| Ejercicio breve 1 |
Enumera todo lo que, según el texto sobre la serie Antidisturbios, «siempre hay».
| Ejercicio breve 2 |
Escribe la continuación del texto sobre la serie Antidisturbios a partir de su última frase.

| Extracto proporcionado |
================

En esta era de las redes sociales que habitamos no existe minuto sin su polémica. ¡Hasta el jamón de york o Nadal pueden acabar arrastrados por el fango en la burbuja tuitera! En esta vorágine de boicots, hashtags y acusaciones de todo tipo de fobias, una de las batallas que más me sorprendió tuvo que ver con la impresionante Antidisturbios. El toma y daca es conocido: los guionistas contaron con el asesoramiento de la propia policía, un sindicato del gremio califica a la serie de “basura”, un político indepentista la tilda de “documental”, una web de izquierdas la acusa de sesgada y una tertuliana de derechas… ¡de prejuicios hacia el otro lado!

Cuesta encontrar en la cultura popular reciente un texto tan elástico, donde los espectadores puedan interpretarlo como blanco y como negro. Sí, por supuesto, siempre hay matices, variaciones, lecturas complementarias, elementos de desacuerdo… Pero, ¿una serie donde unos la acusan de blanquear a la ultraderecha y otros de perpetuar la propaganda progre? ¿Cómo es posible semejante divergencia tan radical?

================

| Datos de origen |
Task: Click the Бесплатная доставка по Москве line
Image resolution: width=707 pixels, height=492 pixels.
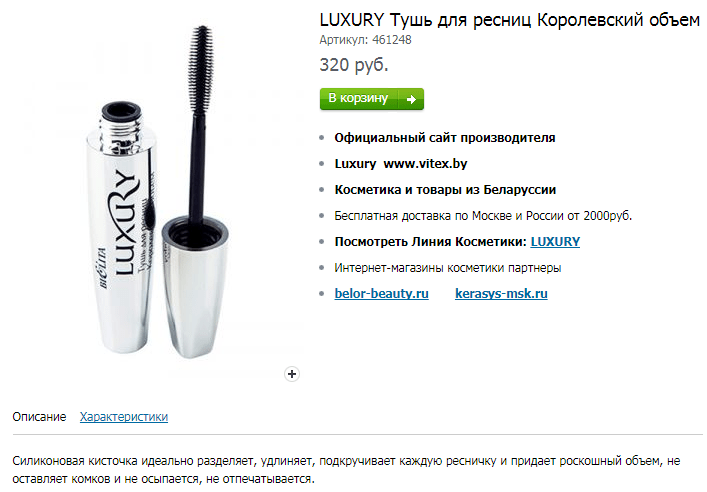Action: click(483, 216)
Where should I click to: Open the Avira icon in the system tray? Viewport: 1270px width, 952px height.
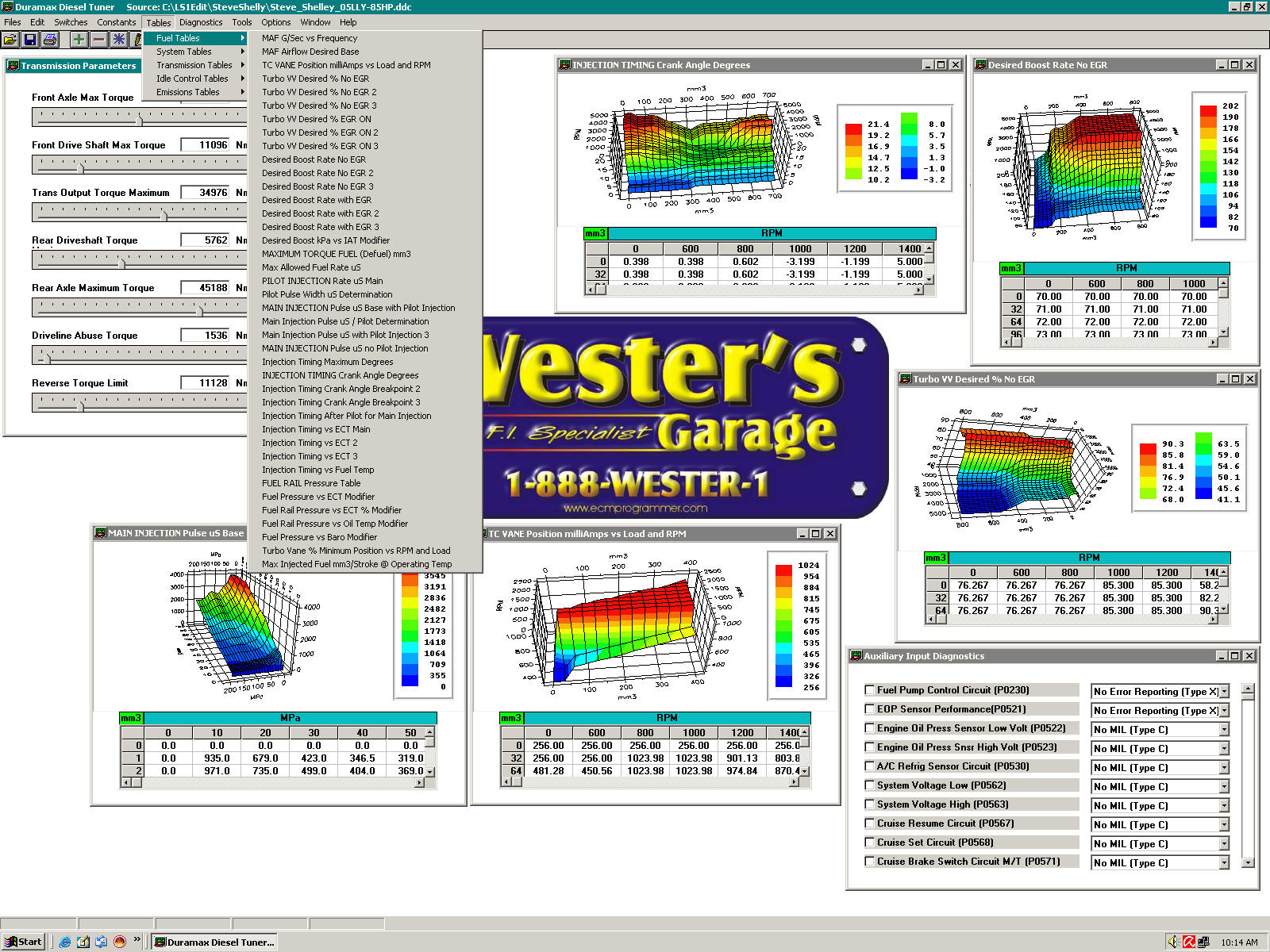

================

| Respuesta esperada 1 |
Matices, variaciones, lecturas complementarias y elementos de desacuerdo.

| Respuesta esperada 2 |
Ya expuse en largo mi opinión, que resumo aquí: Antidisturbios presenta un retrato bastante favorable de ese grupo de profesionales que están en primera línea de fuego. Sus vidas personales pueden ser un desastre, sus familias resquebrajarse, sus facturas ahogarles o sus depresiones acechar cada cena familiar. Y, sin embargo, ahí están, siempre al pie del cañón, ejerciendo una profesionalidad admirable. No dejan que la presión de su esfera íntima se traslade a su trabajo. Y cuando lo hacen, como en el caso del abusador Bermejo, el relato les condena: la paliza de muerte que le dan a Úbeda nace de la falta de profesionalidad de Bermejo, dejando que lo personal condicione lo profesional.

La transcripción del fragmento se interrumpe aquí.